**** EXTRAIT DU TEXTE

Bloguette magique

Publié le : 17/02/2018 à 0h19

La fée une résidence à Villeneuve-les-Salines

Vous savez, la fée pas que la fée. Je suis conceptrice et rédactrice, ce qui m’amène à couvrir toute une variété de sujets et de projets de communication écrite et d’information, dont une résidence de journaliste.


La fée une résidence à Villeneuve-les-Salines

Trois ans que j’habite au Petit Marseille, trois semaines que je vis quasiment à Villeneuve-les-Salines. En tout cas j’y vais tous les jours, et j’aime ça ! L’objectif de la résidence, « mieux se connaître », marche super bien pour moi, je ne peux plus aller au supermarché sans croiser en 10 minutes cinq personnes à qui j’ai déjà parlé.

Trois semaines denses, intenses, je note tout ce qui se passe compulsivement mais pas beaucoup le temps de se poser pour mettre tout ça en ordre. Pourtant, écrire autour de la résidence fait partie du contrat, de la convention qui me lie pendant ces quelques semaines à la Ville de La Rochelle, au Collectif des Assos de Villeneuve-les-Salines, au festival du documentaire de création Escales Documentaires, et qui inclut le concours de la DRAC, de la résidence Horizon Habitat Jeunes, de l’école Condorcet et du Collège Fabre d’Eglantine.

Voilà, les partenaires sont cités, et je les remercie du fond du cœur, même si je sais d’ores-et-déjà qu’au final j’aurai explosé le nombre d’heures imparties au compteur. Ce sont eux qui ont voulu et qui financent cette résidence de journalistes dans le quartier de Villeneuve-les-Salines. On parle d’ailleurs plus souvent de résidence d’artiste, mais l’idée c’est de vivre dans le quartier en question et, pour vous la faire courte, de remplir des missions de partage de savoir-faire et de donner à voir et à lire Villeneuve-les-Salines dans l’objectif, je le répète pour ceux qui auraient sauté une ligne, de « mieux se connaître ».

Mission acceptée

Nous sommes deux intervenantes, votre serviteuse côté rédaction, alias « Eli » et une réalisatrice côté audiovisuel, Ulrike Böhnisch, dite « Uli ». L’une habite au Petit Marseille, et l’autre en temps normal à Marseille - marrant non comme coïncidence ? Nous travaillons en binôme, et chacune est chargée de former les habitants aux techniques de journalisme écrit et de réalisation de films. De mon côté, il s’agit notamment de donner un coup d’aile (de fée) au plus ancien journal de quartier de France, Villeneuve Info, qui « fait sa crise de la quarantaine » comme le dit Laurent Lhériau, le coordinateur du Collectif des Assos. L’objectif est de lui rendre sa fonction première, « un outil fait par les habitants pour les habitants », en rendant la pêche aux infos moins hasardeuse et l’organisation du travail plus méthodique et plus fluide pour les bénévoles qui lui prêtent leur plume et leur temps.

********

### CONSIGNE A
Dans le billet sur la résidence de journalistes, substituez « marché » à « supermarché » et recopiez le passage qui commence aux mots « Trois ans que » et s'arrête après « j’ai déjà parlé. ».
### CONSIGNE B
Reprenez la rédaction du billet sur la résidence de journalistes à Villeneuve-les-Salines, à partir de sa dernière phrase.

**** EXTRAIT DE DONNÉES

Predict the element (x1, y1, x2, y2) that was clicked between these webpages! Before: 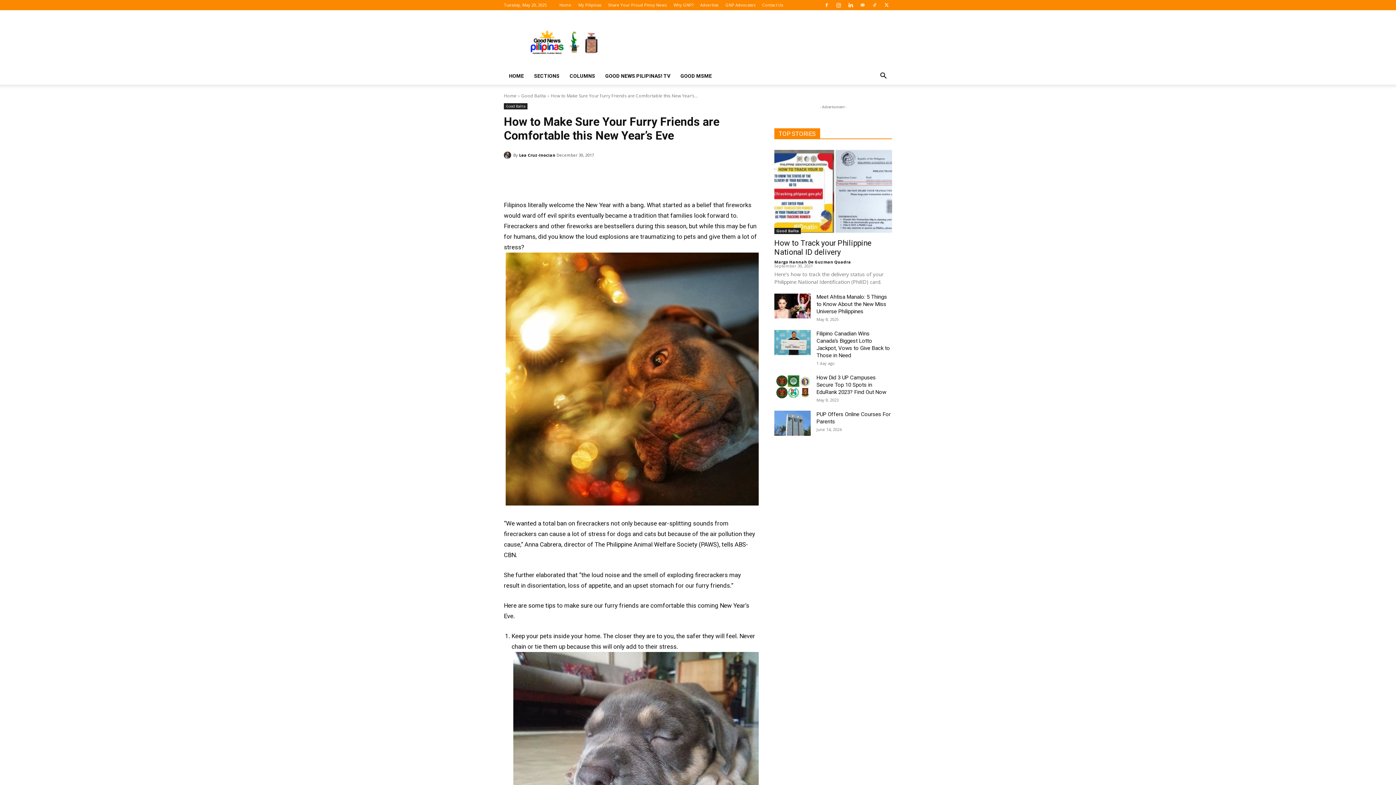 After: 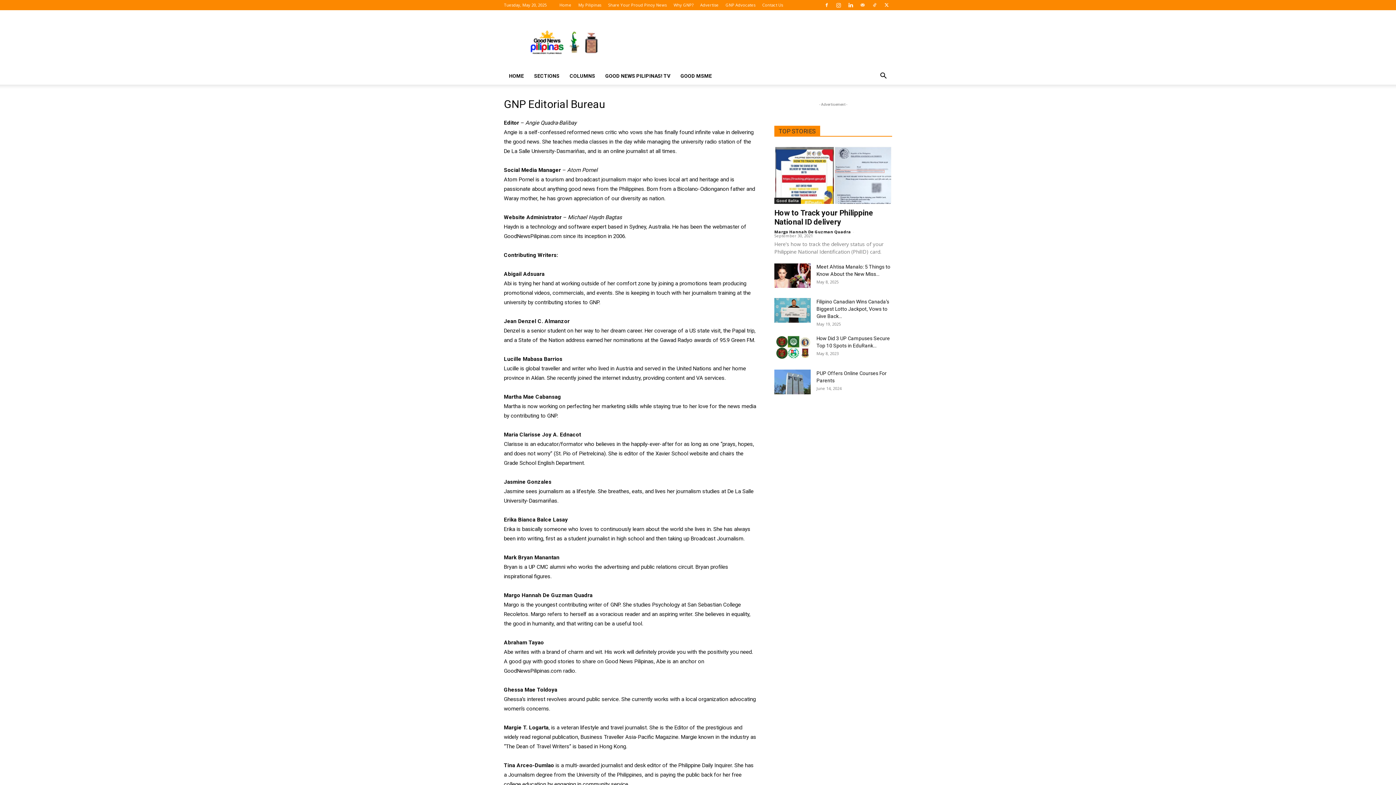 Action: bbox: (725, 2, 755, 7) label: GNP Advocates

********

### RÉPONSE A
Trois ans que j’habite au Petit Marseille, trois semaines que je vis quasiment à Villeneuve-les-Salines. En tout cas j’y vais tous les jours, et j’aime ça ! L’objectif de la résidence, « mieux se connaître », marche super bien pour moi, je ne peux plus aller au marché sans croiser en 10 minutes cinq personnes à qui j’ai déjà parlé.

### RÉPONSE B
Je travaille aussi avec une classe de 6ème du Collège Fabre d’Eglantine qui va écrire des articles pour une édition spéciale du Villeneuve Info en mai, et j’interviens avec Uli sur la facette écriture de ce qu’elle produit. De son côté, elle me filme en train de faire tout ça (oui argh, mais on s’y fée), elle organise des ateliers vidéo pour les habitants, elle apprend à des CM1 à réaliser un film d’animation, et elle se rend disponible pour donner des conseils pour tout projet de réalisation. Et cet été elle va passer des heures et des heures à monter tous ces petits bouts de vie filmée pour en faire un film que vous pourrez voir pendant le prochain festival des Escales documentaires. Classe hein. Mais on n’y est pas encore.

Uli est arrivée le soir de la Nuit de la Lecture à la médiathèque de Villeneuve. Nous nous étions rencontrées en novembre dernier pendant trois jours de réunions variées. Après déjà de nombreuses heures passées au téléphone, on avait accroché direct. Uli est allemande mais étonnamment latine, c’est une fée certifiée magique, vous pouvez lire son long portrait ici.

Mais si vous le permettez – et d’ailleurs même si vous ne le permettez pas, c’est mon blog je fée c’que j’veux !, je vais parler de mes petits états d’âme tout au long de cette résidence. Le thème « mieux se connaître », c’est mieux se connaître les uns les autres, bien sûr, à travers les médias de proximité. Mais je le prends également dans son côté introspectif. Mieux se connaître soi-même, ça vaut pour moi et j’espère que cette résidence aura aussi un peu cet effet-là sur les autres.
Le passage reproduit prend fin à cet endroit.